As a ’70s kid, Gleberzon grew up with all the familiar pop-culture icons but recalls not playing much with the toys of the day. Still, as he began examining his art practice more closely, he realized that some pop influences had seeped in. After his first visit to Barbie Expo in Montreal, where he spent six hours studying the more than 1,000 dolls on display at the underground mall exhibition, he made a connection between the doll’s style and his grandmother.

“When I look at photos of her and her friends in the early ’60s, she certainly didn’t have the look of a Barbie,” he says. “But people would tart themselves up with the bullet bras and the girdles even just to go shopping.”

Shot mostly against a white backdrop, Gleberzon began capturing Barbies of this era with their sultry eyes and Cupid’s bow lips. He took some photos during that first visit to Barbie Expo, a must-see for any aficionado (though currently closed for renovations). Recognizing that Barbie’s zero-fat figure has been criticized for upholding impossible physical ideals, Gleberzon’s portraits feature head shots revealing only her giraffelike neck.
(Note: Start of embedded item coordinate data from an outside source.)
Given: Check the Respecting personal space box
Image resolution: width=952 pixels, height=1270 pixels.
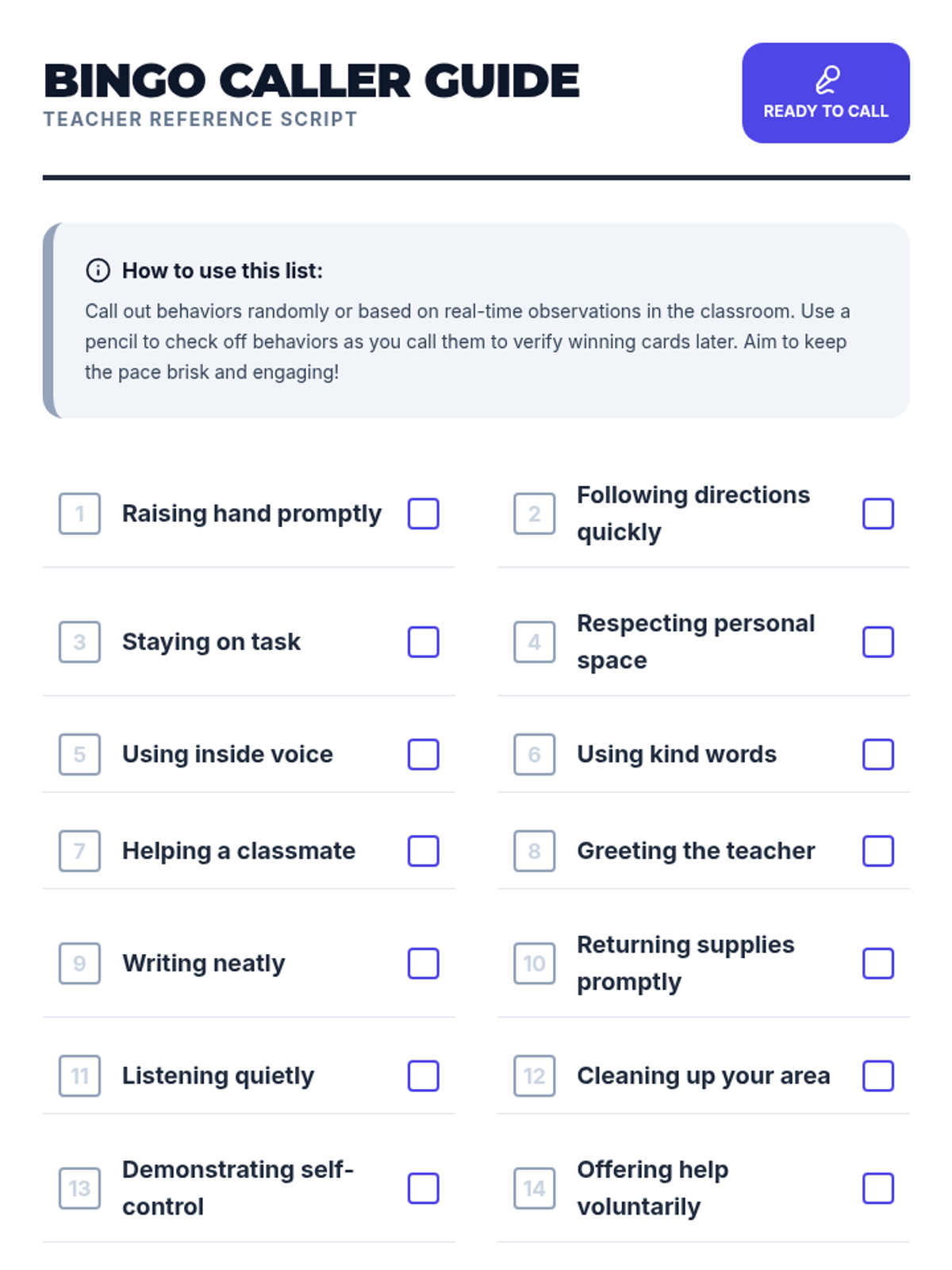Looking at the screenshot, I should pos(878,642).
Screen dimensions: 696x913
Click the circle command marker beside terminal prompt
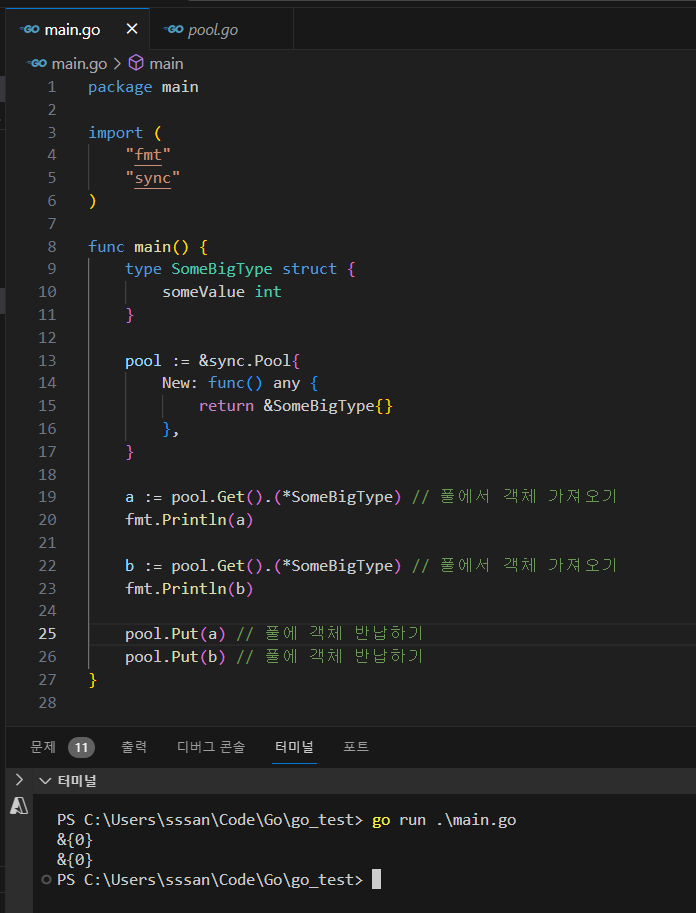(x=46, y=880)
“This way you really have no sense what her body is like,” he said. “I think it’s important that the story is being told primarily with her face. Barbie, over the decades, has always represented a mirror, or she’s held up a mirror to what’s going on in current trends and pop culture.”
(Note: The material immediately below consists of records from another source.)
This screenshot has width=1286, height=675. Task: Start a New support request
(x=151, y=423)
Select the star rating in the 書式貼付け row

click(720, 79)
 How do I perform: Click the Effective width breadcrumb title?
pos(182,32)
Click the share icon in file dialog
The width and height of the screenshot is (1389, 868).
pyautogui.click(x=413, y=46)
One of Gleberzon’s earliest photos, “Rose,” came about as a happy accident. While shooting, he didn’t realize that his camera was not properly set. After tweaking the out-of-focus image, Barbie’s blond tresses, peacock-blue eyeshadow and fuchsia lips were still instantly recognizable despite the fuzzy blur. Some people find the series unsettling, but they’ve become some of his most popular works.

“I reinterpreted it as the idea of it being a mirage of memories,” he said. “It’s the idea that when we try to recall someone from our past, we will remember the basic shapes and colours, but the fine details are always missing.”

Besides his classic Barbie portraits, Gleberzon added a Marie Antoinette-style photo series to the roster with candy-floss pink hair and a cheeky “Let them eat cake!” tattooed across where her clavicle would be if she actually had a skeleton.

“Sugar’s Daddy” Ken also entered in the mix, with steely arctic-blue eyes and his own chest patterned with tattoos that nod to the mythology and to elements of the dolls’ history. Using sketches and stock imagery, Gleberzon worked with a digital artist to create the tattoo designs that appear on his hairless plastic chest.

For those desiring something edgier, there are a few shimmering Barbie-on-Barbie nudes enjoying a fun night in.

Gleberzon currently sells his paintings, prints and custom work through his website, markgleberzon.com, but you can find his Barbie portraits at Collective 131 gallery in the lower level of the Holt Renfrew Centre until the end of July. Like many of us, he is hopeful that the Barbie movie hits the right note of “tongue firmly in cheek” that the early trailers promise. But will it mean more interest in his photos?

“It’s like any series that an artist does. We will always find an ebb and flow in terms of how it’s embraced. I’m certainly hoping that this taps into something and evokes that sense of nostalgia and people wanting the embodiment of something that reminds them of their childhood,” said Gleberzon.

“I’m hoping my art will play into that and will be the embodiment of memories.”